A proposal for an Internet 'kill switch'

U.S. President Barack Obama looks at a computer in Arlington, Va.

TEXT OF STORY

Kai Ryssdal:Just for argument's sake, let's suppose another country or some tech-savvy terrorists launch a massive attack on the Internet here in the United States. The idea is not that far-fetched. In fact, it's not far-fetched at all. The Pentagon and private companies like Google already fend off millions of attacks every day. So as that hypothetical attack we started with escalates, the president shuts down the Internet or parts of it. That's either scary or comforting, depending where you're coming from.

Jeff Horwich reports a bipartisan group of Senators wants to build just that kind of Internet "kill switch"in the Oval Office.


Jeff Horwich: Senators don't have a great history when it comes to explaining the Internet. Here's former Sen. Ted Stevens from a few years back:

Sen. Ted Stevens: The Internet is not a big truck. It's a series of tubes!

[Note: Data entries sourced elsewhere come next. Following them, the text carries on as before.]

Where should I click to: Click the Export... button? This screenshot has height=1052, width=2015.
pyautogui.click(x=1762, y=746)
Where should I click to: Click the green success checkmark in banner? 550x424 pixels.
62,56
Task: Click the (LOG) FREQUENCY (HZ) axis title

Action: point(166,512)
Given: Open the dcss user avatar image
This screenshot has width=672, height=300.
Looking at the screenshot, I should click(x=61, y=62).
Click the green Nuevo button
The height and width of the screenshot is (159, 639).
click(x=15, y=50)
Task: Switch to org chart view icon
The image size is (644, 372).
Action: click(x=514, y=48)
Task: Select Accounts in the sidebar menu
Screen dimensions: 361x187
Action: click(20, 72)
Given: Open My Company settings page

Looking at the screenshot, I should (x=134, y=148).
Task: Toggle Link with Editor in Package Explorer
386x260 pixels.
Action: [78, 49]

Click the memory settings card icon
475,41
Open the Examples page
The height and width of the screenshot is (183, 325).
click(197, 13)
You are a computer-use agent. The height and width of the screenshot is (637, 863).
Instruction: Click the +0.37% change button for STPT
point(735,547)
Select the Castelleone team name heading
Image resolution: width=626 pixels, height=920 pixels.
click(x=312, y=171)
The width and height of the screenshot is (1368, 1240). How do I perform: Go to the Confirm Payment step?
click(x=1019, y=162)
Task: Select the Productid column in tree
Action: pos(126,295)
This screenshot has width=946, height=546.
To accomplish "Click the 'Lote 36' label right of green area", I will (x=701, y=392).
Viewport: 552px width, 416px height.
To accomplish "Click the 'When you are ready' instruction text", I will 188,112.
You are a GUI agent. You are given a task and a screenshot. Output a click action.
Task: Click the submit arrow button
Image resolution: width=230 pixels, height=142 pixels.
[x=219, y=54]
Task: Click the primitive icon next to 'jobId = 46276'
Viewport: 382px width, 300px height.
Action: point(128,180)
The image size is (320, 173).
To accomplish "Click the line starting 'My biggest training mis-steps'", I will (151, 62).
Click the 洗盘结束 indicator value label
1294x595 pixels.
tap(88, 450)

Independent Sen. Joe Lieberman has picked up the torch. He just rolled out the "Protecting Cyberspace as a National Asset Act," still sounding a bit like your grandpa just discovering the C-word.

Sen. Joe Lieberman: Cyber warriors, cyber spies, cyber terrorists and cyber criminals.

Lieberman says the president should be able to shut down the Internet in the event of a, uh, cyber attack. So how do you turn the Internet off?

Declan McCullagh is a writer at CNET. He says in practice the president would likely issue targeted orders to individual companies.

Declan McCullagh: I may need to order you to take down your network in this area of the country or to stop accepting any traffic, say, from Russia or China, even if it endangers a lot of legitimate communications.

Daniel Castro is with the Information Technology and Innovation Foundation. He says the tech industry doesn't believe government will know which orders to issue.

Daniel Castro: The private sector is responsible for 80 percent of critical infrastructure. They are the organizations best placed to understand the risk.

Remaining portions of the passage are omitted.